| Aim of the exercise |
Make an exact transcript of the lines in the data below, starting with the one containing "Click the 'Dr. Meena Rajesh' name label" and going on through the one containing "Given: Click the Eliminar button", with both included and the pictures left out.

---- Information

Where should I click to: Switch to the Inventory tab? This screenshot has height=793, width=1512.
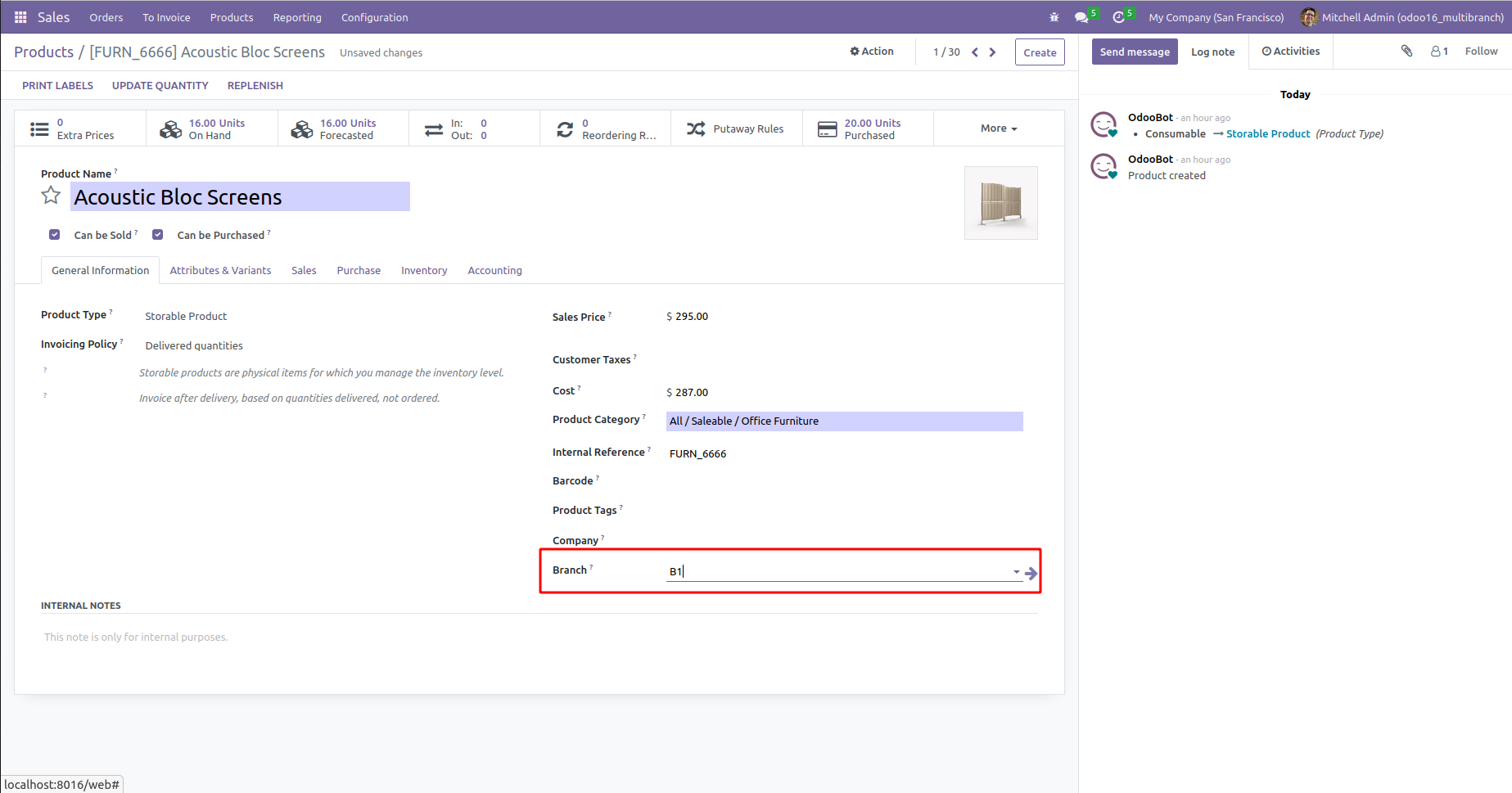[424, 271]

--------
---- Information

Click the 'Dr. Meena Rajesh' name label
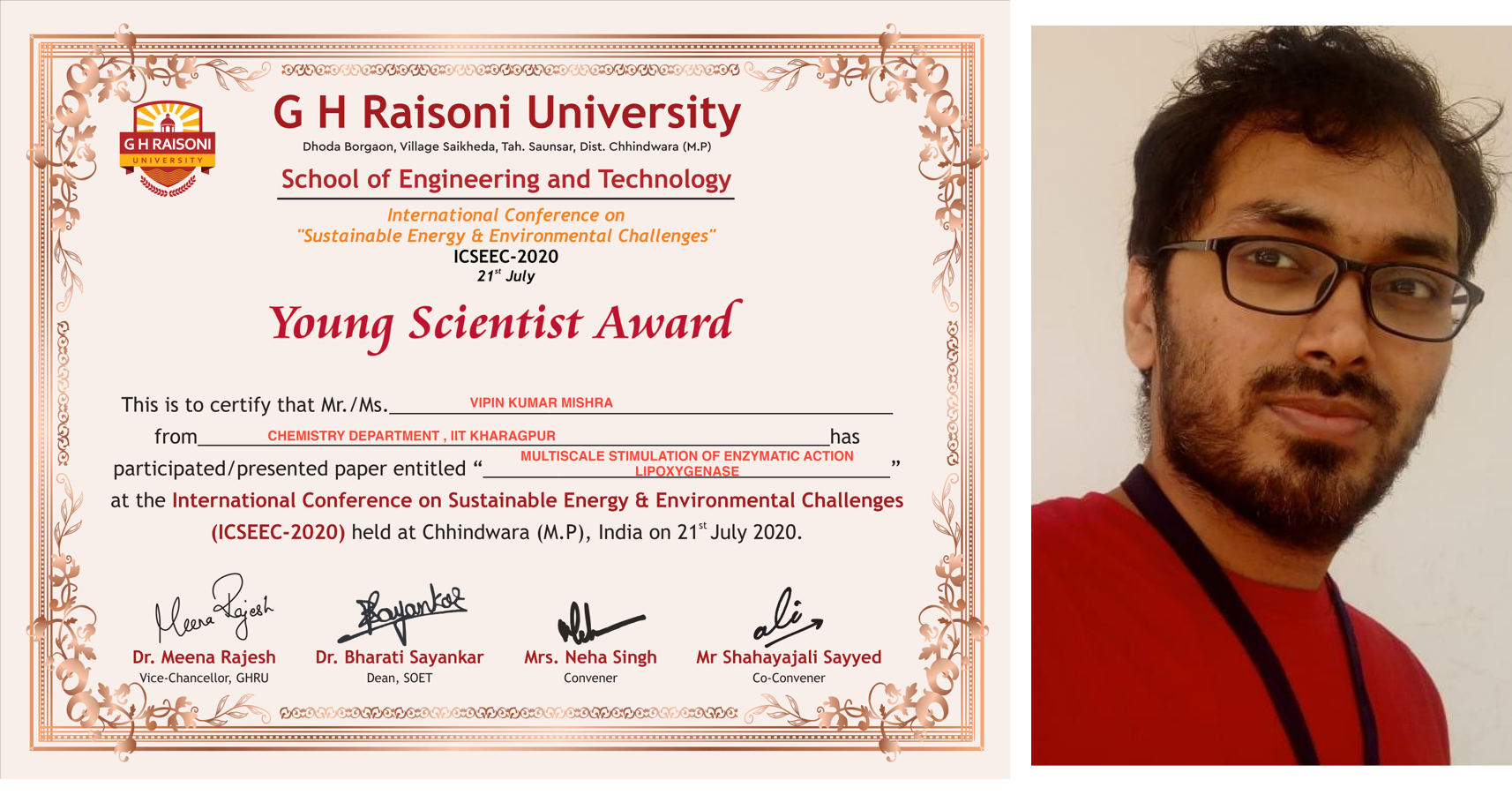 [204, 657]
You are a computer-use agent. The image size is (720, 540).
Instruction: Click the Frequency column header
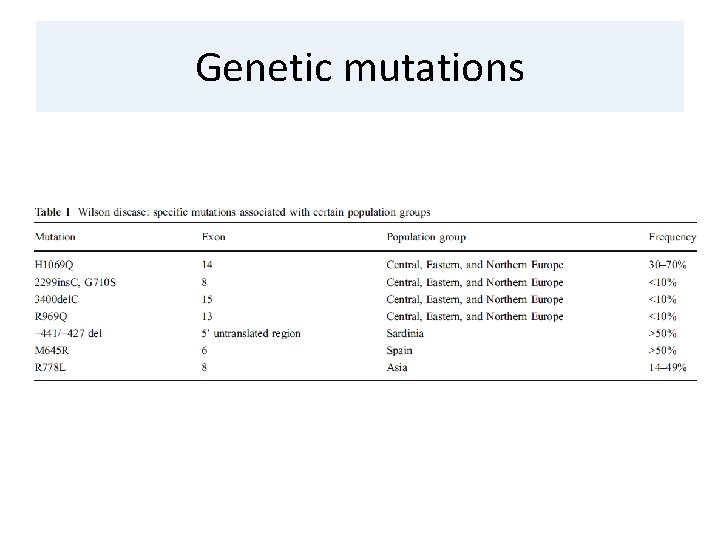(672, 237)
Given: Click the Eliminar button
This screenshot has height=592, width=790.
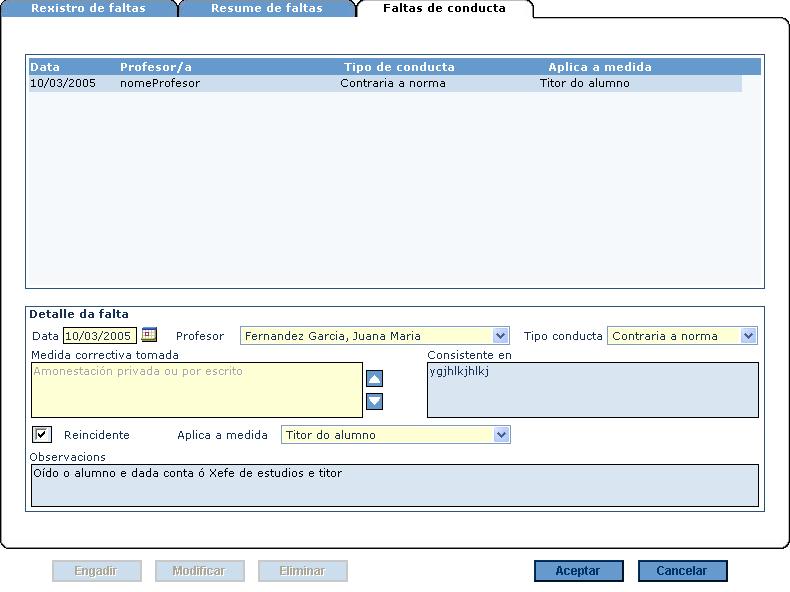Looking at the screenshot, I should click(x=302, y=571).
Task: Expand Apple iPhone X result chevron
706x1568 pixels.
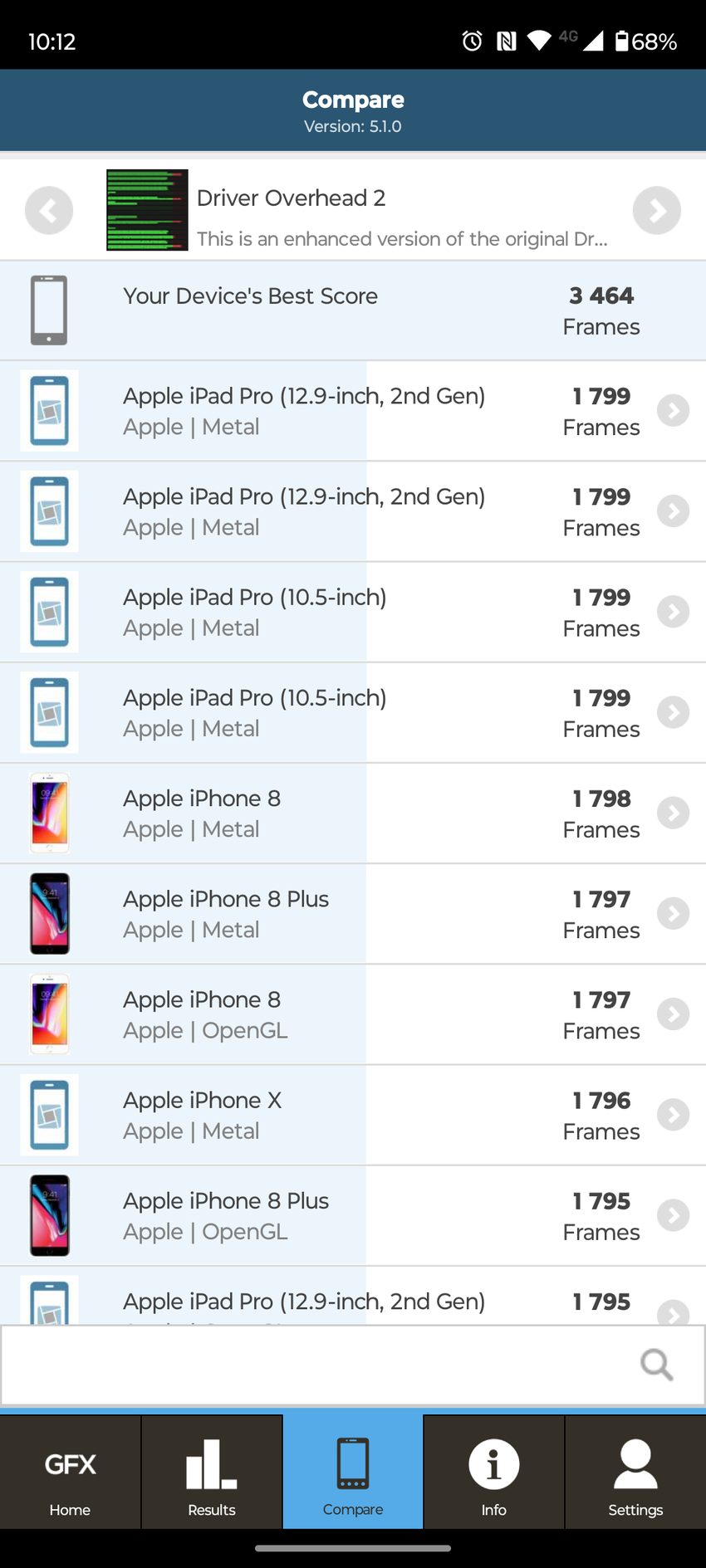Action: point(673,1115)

--------

| Solution for this task |
Click the 'Dr. Meena Rajesh' name label
 [204, 657]
You are a computer-use agent. The image size is (720, 540).
Instruction: Click the Frequency column header
(672, 237)
Given: Click the Eliminar button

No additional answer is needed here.